This study is one of the first reports of gene expression profiling in pGBM that focuses exclusively on pGBM. Protein analysis and transcriptional profiling suggest that there are at least two subtypes of pGBM, one associated with Ras/Akt-activation and poor prognosis and the other with no obvious Ras/Akt activity and a better outcome (Fig 1). This is in contrast to aGBM, in which Ras pathway is activated in most tumors.10,24 Even though they share, as expected, common gene sets that are mainly related to the general tumorigenic process, both subtypes of pGBM exhibit distinct profiles from those of aGBM (Figs 1 to 12).

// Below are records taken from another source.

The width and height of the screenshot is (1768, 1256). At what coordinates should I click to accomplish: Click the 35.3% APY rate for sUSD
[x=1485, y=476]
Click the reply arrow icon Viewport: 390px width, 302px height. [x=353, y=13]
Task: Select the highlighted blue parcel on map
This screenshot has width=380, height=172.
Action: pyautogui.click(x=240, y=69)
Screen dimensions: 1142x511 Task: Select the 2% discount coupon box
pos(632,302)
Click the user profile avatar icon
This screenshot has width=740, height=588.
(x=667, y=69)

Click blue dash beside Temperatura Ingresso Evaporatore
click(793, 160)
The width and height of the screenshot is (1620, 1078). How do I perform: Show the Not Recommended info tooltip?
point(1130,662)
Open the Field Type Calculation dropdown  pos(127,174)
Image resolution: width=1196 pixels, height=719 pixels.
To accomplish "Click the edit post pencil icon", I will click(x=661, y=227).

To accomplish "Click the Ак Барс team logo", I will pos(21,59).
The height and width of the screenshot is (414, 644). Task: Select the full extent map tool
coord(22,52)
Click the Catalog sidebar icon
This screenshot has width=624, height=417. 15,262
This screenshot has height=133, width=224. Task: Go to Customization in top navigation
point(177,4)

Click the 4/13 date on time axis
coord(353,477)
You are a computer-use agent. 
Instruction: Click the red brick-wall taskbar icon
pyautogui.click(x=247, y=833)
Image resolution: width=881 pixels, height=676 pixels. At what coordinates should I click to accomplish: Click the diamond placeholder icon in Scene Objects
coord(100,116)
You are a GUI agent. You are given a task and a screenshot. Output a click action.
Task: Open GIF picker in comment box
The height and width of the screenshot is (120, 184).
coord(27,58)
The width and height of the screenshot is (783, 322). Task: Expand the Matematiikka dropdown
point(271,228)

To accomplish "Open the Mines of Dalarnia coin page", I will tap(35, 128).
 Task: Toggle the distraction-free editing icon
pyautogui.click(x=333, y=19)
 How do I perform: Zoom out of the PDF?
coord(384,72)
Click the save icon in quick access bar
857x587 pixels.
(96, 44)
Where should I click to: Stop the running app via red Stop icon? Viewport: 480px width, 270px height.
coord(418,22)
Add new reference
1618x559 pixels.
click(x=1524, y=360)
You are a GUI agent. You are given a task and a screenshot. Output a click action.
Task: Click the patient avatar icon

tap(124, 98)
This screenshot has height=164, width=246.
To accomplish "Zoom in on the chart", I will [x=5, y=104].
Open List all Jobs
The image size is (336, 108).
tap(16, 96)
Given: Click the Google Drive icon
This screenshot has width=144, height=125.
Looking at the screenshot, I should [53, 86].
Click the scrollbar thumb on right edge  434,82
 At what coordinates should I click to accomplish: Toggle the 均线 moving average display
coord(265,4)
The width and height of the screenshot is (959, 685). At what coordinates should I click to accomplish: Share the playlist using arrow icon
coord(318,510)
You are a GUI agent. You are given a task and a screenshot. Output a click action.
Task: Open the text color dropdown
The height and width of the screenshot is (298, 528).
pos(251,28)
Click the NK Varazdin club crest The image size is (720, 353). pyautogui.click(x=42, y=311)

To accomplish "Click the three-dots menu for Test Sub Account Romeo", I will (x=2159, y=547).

Previous studies on pHGG reported that patients older than 3 years had increased p53 expression in tumors and that both parameters correlated with worse outcome.18,21,36 p53 overexpression in this study was not associated with differences in survival or in gene expression patterns, probably because of the sample size and the limited number of infants we tested. Established markers of better outcome in aHGG include younger age, grade 3, absence of necrosis on histology, no Akt activation, and, more recently, molecular signatures associated with NOTCH signaling and proneural markers.7,11-13 In this study on grade 4 tumors, we found Akt activation, expression of markers of neural stem cells (nestin, dlx2, CD133, vimentin, and ELK), and a proliferative and, to a lesser extent, a mesenchymal signature to be common prognostic factors between pGBM associated with Ras/Akt activation and aGBM. However, despite these similarities, we could still distinguish both subsets using unsupervised and supervised analysis (Figs 4 to 9). The subset of pGBM showing a better outcome did not have neuronal lineage markers as were seen in long-term aHGG survivors,13 whereas we observed upregulation of genes associated with apoptosis and a phenotype consistent with immature astroglial cells.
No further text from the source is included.